Pull out of the data below the stretch of lines bounded by the one containing "제품 (46, 218)" and the one containing "Next (1905, 337)", both bounds included, unchanged.

### Entries shown
BEGIN
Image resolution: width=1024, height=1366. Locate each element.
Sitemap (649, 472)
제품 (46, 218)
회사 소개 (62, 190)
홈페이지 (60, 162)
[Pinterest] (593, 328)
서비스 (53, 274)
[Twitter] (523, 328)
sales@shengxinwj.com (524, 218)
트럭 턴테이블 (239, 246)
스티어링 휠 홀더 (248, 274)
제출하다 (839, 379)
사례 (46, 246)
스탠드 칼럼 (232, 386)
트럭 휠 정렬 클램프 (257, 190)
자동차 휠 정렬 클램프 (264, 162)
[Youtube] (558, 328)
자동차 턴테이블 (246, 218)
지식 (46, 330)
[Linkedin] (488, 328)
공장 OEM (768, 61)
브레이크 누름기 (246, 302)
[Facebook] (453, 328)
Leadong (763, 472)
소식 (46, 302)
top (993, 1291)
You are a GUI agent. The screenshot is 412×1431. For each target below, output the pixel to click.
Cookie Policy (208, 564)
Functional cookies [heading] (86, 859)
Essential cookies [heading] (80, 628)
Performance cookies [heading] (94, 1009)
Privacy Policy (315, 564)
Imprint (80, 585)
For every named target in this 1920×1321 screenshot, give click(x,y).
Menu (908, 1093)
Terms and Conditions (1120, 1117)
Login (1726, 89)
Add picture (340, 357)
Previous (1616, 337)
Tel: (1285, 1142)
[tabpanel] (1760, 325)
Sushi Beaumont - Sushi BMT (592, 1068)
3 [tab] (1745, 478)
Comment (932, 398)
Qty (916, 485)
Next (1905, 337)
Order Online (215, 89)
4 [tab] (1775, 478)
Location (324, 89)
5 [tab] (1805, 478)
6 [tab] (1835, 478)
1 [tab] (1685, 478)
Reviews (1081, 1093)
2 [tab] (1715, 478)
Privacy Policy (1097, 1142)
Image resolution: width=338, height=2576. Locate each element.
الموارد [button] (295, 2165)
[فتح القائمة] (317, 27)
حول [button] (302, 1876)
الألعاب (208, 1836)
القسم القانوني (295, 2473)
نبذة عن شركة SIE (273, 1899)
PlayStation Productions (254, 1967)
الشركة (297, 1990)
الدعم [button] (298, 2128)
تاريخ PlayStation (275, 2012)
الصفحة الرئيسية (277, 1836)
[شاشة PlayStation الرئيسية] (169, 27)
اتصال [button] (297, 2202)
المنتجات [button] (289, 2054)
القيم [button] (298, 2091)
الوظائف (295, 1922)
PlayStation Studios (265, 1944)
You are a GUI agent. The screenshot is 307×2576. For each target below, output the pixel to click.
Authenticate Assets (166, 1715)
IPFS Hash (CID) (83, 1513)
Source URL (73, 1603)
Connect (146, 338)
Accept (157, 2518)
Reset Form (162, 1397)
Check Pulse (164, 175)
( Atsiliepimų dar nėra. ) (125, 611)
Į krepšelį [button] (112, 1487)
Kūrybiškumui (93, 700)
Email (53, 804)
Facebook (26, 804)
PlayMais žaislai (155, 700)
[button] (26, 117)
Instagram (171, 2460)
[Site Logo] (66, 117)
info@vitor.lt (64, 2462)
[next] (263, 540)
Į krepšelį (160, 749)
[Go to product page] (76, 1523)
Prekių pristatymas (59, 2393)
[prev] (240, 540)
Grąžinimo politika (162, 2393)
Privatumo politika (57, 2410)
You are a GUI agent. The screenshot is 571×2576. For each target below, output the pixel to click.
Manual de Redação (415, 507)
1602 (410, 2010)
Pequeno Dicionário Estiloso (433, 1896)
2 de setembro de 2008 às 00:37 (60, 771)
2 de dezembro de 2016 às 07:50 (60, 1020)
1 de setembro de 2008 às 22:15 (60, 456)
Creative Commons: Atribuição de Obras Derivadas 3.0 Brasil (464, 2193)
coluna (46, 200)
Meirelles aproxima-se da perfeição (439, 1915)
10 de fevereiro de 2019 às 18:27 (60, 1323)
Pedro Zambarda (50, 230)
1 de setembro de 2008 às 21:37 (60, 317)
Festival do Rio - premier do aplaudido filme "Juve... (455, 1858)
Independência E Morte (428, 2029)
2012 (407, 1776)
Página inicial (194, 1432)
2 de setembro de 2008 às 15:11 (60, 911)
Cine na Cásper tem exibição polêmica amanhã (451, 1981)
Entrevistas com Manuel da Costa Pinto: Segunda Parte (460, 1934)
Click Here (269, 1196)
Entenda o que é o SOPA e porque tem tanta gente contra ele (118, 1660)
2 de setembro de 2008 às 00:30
END
### Written answer
제품 (46, 218)
회사 소개 (62, 190)
홈페이지 (60, 162)
[Pinterest] (593, 328)
서비스 (53, 274)
[Twitter] (523, 328)
sales@shengxinwj.com (524, 218)
트럭 턴테이블 (239, 246)
스티어링 휠 홀더 (248, 274)
제출하다 (839, 379)
사례 (46, 246)
스탠드 칼럼 (232, 386)
트럭 휠 정렬 클램프 (257, 190)
자동차 휠 정렬 클램프 (264, 162)
[Youtube] (558, 328)
자동차 턴테이블 (246, 218)
지식 (46, 330)
[Linkedin] (488, 328)
공장 OEM (768, 61)
브레이크 누름기 (246, 302)
[Facebook] (453, 328)
Leadong (763, 472)
소식 (46, 302)
top (993, 1291)
You are a GUI agent. The screenshot is 412×1431. For each target below, output the pixel to click.
Cookie Policy (208, 564)
Functional cookies [heading] (86, 859)
Essential cookies [heading] (80, 628)
Performance cookies [heading] (94, 1009)
Privacy Policy (315, 564)
Imprint (80, 585)
For every named target in this 1920×1321 screenshot, give click(x,y).
Menu (908, 1093)
Terms and Conditions (1120, 1117)
Login (1726, 89)
Add picture (340, 357)
Previous (1616, 337)
Tel: (1285, 1142)
[tabpanel] (1760, 325)
Sushi Beaumont - Sushi BMT (592, 1068)
3 [tab] (1745, 478)
Comment (932, 398)
Qty (916, 485)
Next (1905, 337)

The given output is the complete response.